No evidence of special legal structures (Benefit Corporation, capped-profit, mission-aligned governance mechanism) is documented. Perplexity operates as a standard venture-backed private company without disclosed legal mechanisms preserving safety or mission.

4.4

Public policy engagement or lobbying disclosure

Public policy engagement or lobbying disclosure: positions on AI regulation, lobbying spend, governance framework signatory.

0/5
None

Evidence

The article and research sources do not document public policy engagement, lobbying disclosure, signing onto frameworks, or published policy positions. The organization's focus appears product-centric with no mentioned participation in AI governance frameworks or policy bodies.

4.5

No senior departures citing safety/ethics (last 36 months)
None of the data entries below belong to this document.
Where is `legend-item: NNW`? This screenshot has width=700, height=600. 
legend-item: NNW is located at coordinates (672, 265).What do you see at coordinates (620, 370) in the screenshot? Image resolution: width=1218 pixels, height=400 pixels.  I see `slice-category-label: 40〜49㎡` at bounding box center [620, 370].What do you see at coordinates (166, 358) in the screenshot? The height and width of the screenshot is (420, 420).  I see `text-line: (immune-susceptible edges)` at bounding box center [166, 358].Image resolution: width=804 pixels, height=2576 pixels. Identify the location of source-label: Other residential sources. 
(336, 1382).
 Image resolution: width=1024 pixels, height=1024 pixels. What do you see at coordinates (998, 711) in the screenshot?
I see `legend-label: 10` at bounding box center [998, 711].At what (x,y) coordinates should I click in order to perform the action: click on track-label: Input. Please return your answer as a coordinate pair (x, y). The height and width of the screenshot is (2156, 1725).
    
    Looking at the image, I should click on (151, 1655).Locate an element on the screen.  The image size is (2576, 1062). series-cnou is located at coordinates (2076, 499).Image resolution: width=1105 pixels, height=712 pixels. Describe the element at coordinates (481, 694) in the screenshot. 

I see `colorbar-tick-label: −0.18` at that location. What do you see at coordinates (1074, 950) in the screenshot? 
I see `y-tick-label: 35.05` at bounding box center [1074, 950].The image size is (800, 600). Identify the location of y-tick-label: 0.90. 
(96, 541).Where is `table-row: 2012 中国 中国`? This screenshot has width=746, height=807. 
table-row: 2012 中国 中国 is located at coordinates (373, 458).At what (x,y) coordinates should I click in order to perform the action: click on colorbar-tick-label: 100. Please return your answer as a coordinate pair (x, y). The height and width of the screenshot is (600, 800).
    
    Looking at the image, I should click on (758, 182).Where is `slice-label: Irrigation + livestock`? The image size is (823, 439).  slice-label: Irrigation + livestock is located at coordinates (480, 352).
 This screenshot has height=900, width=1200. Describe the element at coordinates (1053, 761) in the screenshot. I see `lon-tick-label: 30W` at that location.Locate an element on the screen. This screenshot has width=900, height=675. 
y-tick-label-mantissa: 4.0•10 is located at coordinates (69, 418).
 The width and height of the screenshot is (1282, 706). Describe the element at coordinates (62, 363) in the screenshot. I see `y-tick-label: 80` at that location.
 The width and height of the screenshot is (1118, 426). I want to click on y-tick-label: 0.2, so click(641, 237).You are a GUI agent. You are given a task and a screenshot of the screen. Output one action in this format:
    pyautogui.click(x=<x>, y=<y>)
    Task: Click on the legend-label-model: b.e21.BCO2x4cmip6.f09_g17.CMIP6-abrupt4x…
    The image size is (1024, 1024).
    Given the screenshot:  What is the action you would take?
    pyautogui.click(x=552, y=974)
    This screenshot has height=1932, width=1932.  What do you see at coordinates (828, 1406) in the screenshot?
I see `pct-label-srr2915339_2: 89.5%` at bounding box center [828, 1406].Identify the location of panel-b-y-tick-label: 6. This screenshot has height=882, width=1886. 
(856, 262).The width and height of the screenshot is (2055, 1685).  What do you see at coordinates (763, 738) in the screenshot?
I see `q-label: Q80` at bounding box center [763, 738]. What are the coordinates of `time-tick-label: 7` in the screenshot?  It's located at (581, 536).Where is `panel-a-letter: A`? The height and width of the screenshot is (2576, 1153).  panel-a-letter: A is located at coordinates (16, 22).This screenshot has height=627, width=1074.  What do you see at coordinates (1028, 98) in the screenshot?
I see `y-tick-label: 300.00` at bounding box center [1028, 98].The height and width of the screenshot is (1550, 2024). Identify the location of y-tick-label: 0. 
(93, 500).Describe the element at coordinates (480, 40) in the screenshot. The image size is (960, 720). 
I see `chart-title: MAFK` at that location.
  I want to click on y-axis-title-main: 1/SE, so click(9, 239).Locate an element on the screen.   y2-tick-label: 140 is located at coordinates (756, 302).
No publicly documented senior leadership (VP+) departures or whistleblower events citing safety/ethics concerns in the last 36 months. Only on-record statements count.

5/5
Clean record

Evidence

No senior departures citing safety or ethics concerns are documented in the article or research sources. The leadership team (Aravind Srinivas as CEO, Denis Yarats as CTO, Johnny Ho, Andy Konwinski, Dmitry Shevelenko as CBO) remains intact with no reported departures on ethical or safety grounds. Clean record on public record.

Scores are generated using the Amallo Ethics Rubric (Organisation v4) based on publicly verifiable information. Each criterion is scored against defined tiers — only exact tier values are valid. Evidence is sourced from official documentation, research papers, and independent analyses. Scores may change as new information becomes available.